1. Uma vez que o 2° Outorgante também desempenha funções na Direcção da Comunidade Israelita de Lisboa, o presente contrato (isto é, a renovação e a prorrogação agora acordadas) - tal como aquele que terminou em 31 de Dezembro de 2003 - é celebrado em regime de comissão de serviço, razão pela qual pode qualquer das partes fazer cessar a todo o tempo a prestação convencionada, mediante aviso prévio por escrito, com antecedência de 60 dias, uma vez que já decorreram dois anos sobre a data do inicio do contrato (1 de Janeiro de 2002).

2. Em caso de cessação da comissão de serviço, o presente contrato extingue-se sem integração do 2° Outorgante nos quadros de pessoal da 1ª Outorgante, tendo o 2° Outorgante direito a uma indemnização correspondente a um mês de remuneração base auferida por cada ano ou fracção de duração do contrato (incluindo a renovação e prorrogação).
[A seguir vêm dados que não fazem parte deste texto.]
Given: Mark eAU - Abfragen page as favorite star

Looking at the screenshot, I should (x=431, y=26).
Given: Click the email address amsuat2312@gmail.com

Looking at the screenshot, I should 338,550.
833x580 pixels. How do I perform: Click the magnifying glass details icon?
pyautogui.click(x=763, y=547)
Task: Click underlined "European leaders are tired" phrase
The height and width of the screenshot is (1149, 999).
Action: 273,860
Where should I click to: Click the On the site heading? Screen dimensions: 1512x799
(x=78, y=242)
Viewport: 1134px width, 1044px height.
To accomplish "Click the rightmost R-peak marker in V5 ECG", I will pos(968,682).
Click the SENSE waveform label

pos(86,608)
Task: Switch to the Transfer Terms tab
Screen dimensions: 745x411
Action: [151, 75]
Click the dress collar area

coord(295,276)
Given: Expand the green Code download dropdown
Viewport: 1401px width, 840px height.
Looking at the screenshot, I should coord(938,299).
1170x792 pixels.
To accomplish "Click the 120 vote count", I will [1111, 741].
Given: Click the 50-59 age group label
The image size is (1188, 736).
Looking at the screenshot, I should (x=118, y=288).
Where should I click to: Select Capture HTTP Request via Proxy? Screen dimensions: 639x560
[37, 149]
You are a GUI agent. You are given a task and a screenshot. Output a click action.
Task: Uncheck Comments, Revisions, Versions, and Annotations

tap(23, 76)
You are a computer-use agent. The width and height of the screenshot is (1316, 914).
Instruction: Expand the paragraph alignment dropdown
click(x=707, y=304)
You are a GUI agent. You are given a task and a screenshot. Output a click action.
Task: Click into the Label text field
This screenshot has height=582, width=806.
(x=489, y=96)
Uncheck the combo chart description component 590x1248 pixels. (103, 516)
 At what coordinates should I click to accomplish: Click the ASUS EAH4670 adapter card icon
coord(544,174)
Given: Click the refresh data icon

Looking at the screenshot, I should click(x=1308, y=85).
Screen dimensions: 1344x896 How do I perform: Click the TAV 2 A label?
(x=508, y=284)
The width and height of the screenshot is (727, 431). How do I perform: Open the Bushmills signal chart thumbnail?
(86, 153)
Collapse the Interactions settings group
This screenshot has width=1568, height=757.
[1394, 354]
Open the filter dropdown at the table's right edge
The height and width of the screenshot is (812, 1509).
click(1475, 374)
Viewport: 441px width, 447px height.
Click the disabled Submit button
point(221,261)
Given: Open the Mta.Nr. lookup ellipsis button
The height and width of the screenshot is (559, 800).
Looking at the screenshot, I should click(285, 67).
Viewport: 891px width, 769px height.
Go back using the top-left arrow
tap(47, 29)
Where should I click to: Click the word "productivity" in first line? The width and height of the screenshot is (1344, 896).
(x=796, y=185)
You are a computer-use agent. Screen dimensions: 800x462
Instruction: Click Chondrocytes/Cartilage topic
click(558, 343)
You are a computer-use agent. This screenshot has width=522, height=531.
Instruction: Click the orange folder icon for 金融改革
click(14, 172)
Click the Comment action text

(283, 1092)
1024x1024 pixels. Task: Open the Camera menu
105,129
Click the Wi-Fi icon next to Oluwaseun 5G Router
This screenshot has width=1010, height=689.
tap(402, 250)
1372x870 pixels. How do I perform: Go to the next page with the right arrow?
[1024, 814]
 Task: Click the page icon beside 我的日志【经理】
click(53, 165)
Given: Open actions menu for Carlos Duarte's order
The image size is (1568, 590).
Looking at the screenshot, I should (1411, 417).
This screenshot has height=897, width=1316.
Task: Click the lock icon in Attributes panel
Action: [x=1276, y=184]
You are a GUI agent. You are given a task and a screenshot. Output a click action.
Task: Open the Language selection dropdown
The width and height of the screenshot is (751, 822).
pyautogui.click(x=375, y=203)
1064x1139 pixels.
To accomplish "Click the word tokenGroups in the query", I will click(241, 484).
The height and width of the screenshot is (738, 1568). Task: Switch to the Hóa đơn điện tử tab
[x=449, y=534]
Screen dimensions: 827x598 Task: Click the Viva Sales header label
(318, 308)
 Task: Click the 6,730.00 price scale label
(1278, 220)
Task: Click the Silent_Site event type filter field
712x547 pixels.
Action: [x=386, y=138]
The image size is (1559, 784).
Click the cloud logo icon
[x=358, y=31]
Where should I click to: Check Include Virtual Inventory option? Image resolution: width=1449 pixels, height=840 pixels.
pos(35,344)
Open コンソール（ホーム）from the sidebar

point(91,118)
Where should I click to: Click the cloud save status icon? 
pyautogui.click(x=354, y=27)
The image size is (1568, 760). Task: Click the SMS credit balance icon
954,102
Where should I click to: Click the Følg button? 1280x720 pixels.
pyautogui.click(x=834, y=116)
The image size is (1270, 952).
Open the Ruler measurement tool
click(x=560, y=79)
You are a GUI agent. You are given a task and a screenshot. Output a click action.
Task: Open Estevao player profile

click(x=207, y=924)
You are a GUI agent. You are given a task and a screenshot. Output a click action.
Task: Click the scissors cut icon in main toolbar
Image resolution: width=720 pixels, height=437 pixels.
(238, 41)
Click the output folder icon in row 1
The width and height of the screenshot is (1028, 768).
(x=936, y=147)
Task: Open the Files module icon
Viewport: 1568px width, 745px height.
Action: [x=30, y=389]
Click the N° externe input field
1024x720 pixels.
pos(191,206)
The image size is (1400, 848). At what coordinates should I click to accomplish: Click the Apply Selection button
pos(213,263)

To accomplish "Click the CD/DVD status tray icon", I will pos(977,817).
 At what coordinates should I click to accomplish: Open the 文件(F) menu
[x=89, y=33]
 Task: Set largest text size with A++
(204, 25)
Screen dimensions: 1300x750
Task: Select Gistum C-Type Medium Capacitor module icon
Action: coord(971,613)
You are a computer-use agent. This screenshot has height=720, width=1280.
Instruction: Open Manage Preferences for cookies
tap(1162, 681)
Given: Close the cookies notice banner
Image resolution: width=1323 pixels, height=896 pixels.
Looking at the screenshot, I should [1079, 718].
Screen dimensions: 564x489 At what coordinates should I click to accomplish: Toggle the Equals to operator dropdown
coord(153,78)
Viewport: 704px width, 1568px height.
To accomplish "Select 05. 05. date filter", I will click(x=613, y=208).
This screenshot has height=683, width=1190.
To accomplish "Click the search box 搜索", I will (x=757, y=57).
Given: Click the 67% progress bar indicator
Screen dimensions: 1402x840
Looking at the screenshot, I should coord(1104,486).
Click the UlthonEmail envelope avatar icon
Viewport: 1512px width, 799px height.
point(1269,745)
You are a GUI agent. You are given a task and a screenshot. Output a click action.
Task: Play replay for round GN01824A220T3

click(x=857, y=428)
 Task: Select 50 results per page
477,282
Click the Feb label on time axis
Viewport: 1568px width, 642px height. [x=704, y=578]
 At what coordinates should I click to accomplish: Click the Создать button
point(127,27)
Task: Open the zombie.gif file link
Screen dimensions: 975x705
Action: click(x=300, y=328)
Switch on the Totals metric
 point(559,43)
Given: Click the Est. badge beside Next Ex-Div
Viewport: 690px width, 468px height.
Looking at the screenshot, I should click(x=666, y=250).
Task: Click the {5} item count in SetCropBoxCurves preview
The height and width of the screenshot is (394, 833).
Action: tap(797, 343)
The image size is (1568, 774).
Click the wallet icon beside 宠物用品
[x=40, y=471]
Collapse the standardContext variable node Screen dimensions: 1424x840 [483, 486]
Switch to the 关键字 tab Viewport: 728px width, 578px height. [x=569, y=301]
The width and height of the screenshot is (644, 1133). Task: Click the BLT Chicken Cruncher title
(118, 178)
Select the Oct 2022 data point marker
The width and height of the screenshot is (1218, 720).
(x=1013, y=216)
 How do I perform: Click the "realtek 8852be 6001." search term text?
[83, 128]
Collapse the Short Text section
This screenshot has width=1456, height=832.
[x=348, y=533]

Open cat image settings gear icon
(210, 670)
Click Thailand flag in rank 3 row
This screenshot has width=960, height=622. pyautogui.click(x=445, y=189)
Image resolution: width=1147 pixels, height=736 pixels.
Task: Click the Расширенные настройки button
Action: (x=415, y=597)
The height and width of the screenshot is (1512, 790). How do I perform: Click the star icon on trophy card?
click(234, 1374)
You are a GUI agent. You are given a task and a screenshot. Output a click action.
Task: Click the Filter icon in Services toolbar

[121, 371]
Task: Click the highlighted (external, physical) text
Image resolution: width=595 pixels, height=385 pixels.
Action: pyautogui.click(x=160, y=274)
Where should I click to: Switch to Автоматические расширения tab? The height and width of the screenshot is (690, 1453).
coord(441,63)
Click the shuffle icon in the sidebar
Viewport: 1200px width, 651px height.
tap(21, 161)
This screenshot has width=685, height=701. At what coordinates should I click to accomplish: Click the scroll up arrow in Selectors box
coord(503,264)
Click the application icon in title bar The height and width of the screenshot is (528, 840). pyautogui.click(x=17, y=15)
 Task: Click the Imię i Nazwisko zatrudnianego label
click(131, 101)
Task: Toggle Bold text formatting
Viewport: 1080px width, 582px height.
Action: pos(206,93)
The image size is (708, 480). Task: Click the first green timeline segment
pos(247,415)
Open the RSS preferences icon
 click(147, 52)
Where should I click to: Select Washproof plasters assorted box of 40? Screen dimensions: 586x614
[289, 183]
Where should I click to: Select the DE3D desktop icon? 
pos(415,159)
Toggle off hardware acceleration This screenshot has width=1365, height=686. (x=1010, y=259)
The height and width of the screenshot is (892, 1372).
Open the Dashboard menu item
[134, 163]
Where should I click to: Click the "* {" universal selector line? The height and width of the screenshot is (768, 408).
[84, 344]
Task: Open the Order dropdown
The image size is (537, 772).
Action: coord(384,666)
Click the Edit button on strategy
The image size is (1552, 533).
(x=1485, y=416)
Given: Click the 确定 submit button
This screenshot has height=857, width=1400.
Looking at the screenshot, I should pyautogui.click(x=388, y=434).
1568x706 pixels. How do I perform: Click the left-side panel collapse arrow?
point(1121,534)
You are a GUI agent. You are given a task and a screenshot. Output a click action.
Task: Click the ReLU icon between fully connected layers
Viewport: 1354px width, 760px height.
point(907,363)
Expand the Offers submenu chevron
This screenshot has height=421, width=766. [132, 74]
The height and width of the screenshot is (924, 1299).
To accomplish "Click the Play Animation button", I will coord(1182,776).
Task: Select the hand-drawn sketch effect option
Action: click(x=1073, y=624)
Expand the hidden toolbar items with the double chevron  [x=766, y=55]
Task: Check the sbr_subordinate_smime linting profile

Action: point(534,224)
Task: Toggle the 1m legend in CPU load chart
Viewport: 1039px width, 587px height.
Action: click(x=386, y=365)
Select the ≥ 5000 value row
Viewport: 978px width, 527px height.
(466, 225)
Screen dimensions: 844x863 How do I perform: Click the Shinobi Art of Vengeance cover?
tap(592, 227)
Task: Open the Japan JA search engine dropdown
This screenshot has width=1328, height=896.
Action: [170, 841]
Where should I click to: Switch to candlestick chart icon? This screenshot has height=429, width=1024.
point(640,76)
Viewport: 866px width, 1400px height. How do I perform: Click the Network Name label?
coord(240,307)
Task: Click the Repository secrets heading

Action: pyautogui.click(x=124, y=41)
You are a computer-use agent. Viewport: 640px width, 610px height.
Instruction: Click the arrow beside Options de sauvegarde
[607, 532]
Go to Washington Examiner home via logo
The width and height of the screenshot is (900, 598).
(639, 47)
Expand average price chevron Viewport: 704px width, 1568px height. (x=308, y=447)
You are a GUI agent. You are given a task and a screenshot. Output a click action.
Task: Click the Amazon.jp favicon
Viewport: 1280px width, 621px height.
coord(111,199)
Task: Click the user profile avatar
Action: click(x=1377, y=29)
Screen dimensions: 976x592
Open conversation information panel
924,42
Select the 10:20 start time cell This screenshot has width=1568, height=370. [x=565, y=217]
O contrato de trabalho, nos termos que são objecto da presente renovação e prorrogação, em 31 de Dezembro de 2005, não ficando sujeito a qualquer outra renovação ou prorrogação.

J) A partir de 2004, o Impugnante passou a exercer outras actividades na Comunidade Israelita de Lisboa, além de ser professor de judaísmo – cfr. fls. 107 a 110;

K) Em 14/01/2004, o Impugnante apresentou à Direção-Geral dos Benefícios Fiscais o seguinte requerimento

“Exmo. Senhor Director

Dos Serviços dos Benefícios Fiscais

M..., casado, cidadão brasileiro, titular do NIF 239…, residente na Avenida R…n.º 20 - 1.º, 1200 - 280 Lisboa, vem informar V. Exa. Do seguinte:

1.O ora Requerente tem a nacionalidade brasileira e foi-lhe concedida a autorização de residência em Portugal até Março de 2005 (Doc. 1).

2.Foi o mesmo contratado pela COMUNIDADE ISRAELITA DE LISBOA em Janeiro de 2002, para leccionar aulas de Judaísmo (Doc. 2).

3.O referido contrato de trabalho foi visto e aprovado pelo INSTITUTO DE DESENVOL VIMENTO E INSPECÇÃO DAS CONDIÇÕES DE TRABALHO.

4. Sendo a COMUNIDADE ISRAELITA DE LISBOA uma entidade sem fins lucrativos para a qual o ora Requerente foi convidado a ensinar.

5. Está o mesmo isento do pagamento de impostos pelas remunerações recebidas em consequência desse ensino, nos termos do artigo 20.° da Convenção entre a República Portuguesa e a República Federativa do Brasil destinada a evitar a dupla tributação e a prevenir a evasão fiscal em matéria de imposto sobre o rendimento, aprovada para ratificação em 1 de Março de 2001.

6. Por último, informa que sendo a COMUNIDADE ISRAELITA DE LISBOA uma entidade sem fins lucrativos à qual foi requerida a sua conversão em pessoa colectiva religiosa a 12 de Dezembro do corrente.

Nos termos acima exposto, vem o ora Requerente nos termos do número 1 do artigo 68.º da Lei Geral Tributária, requerer a V. Exa. que informe sobre quais as obrigações acessórias a ter em conta pela isenção do Imposto sobre as Pessoas Singulares, nos termos do artigo 20.0 da Convenção entre a República Portuguesa e a República Federativa do Brasil destinada a evitar a dupla tributação.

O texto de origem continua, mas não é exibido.